Head of the Department of Pediatric Hematology and Oncology Clinical Hospital Centre Rijeka Rijeka, Primorsko-Goranska, Croatia
Background: Acquired haemophilia A is a rare but potentially life-threatening haemorrhagic disorder caused by autoantibodies directed mostly against coagulation factor VIII. Age distribution is bimodal, with a first peak occurring among young women in the postpartum period, and a second major peak of incidence among elderly patients. The disorder is rare in children less than 16 years old, and the incidence is 0.45/million/year.
Aims: The aim of this work is to present an extremely rare case of a 14-year-old girl with acquired haemophilia.
Methods: Case presentation
Results: A 14-year-old girl was admitted to the Clinical Hospital Centre Rijeka with a 2-year history of bleeding tendency into the skin, muscles and soft tissues. Past medical and family histories were negative. Prior to admission the girl was seen by several paediatricians, rheumatologists and orthopaedists. An isolated prolongation of the activated partial thromboplastin was found, with FVIII levels 5% and FVIII inhibitor titre 3.5 BU. The fifth day she developed spontaneous extensive muscle bleed of the right thigh. The treatment was started with recombinant activated factor VII (rFVIIa), and progression of bleeding ceased. Because of further unavailability of bypassing therapy, anti-haemorrhagic treatment was continued with recombinant FVIII concentrates. Along with the control of acute bleeding, the patient underwent immunosuppressive therapy with corticosteroids in combination with cyclophosphamide to eradicate autoantibodies. Factor VIII inhibitor levels gradually decreased. The girl was discharged on day 15, and remained on oral prednisolone and cyclophosphamide over the next 6 weeks.
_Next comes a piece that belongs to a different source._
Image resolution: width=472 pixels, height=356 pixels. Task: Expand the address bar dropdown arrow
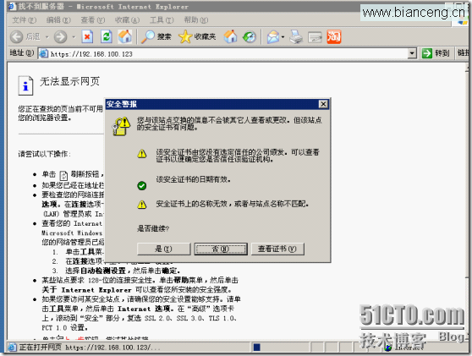412,53

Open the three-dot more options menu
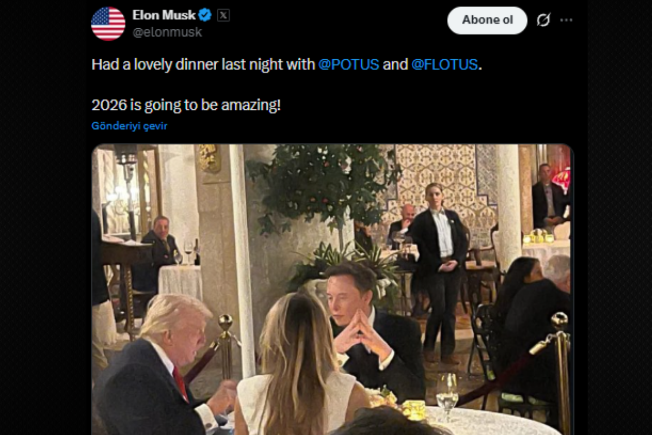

At 5-year follow-up, she has complete sustained clinical and laboratory response.
Conclusion(s): Although very uncommon, the diagnosis of acquired haemophilia should be considered in any child who presents with unexplained bleeding and a prolonged activated partial thromboplastin time. Acquired autoantibodies directed against coagulation factors may result in serious, life-threatening bleeding. The management of acute bleeding and the inhibitor eradication are the mainstay of treatment.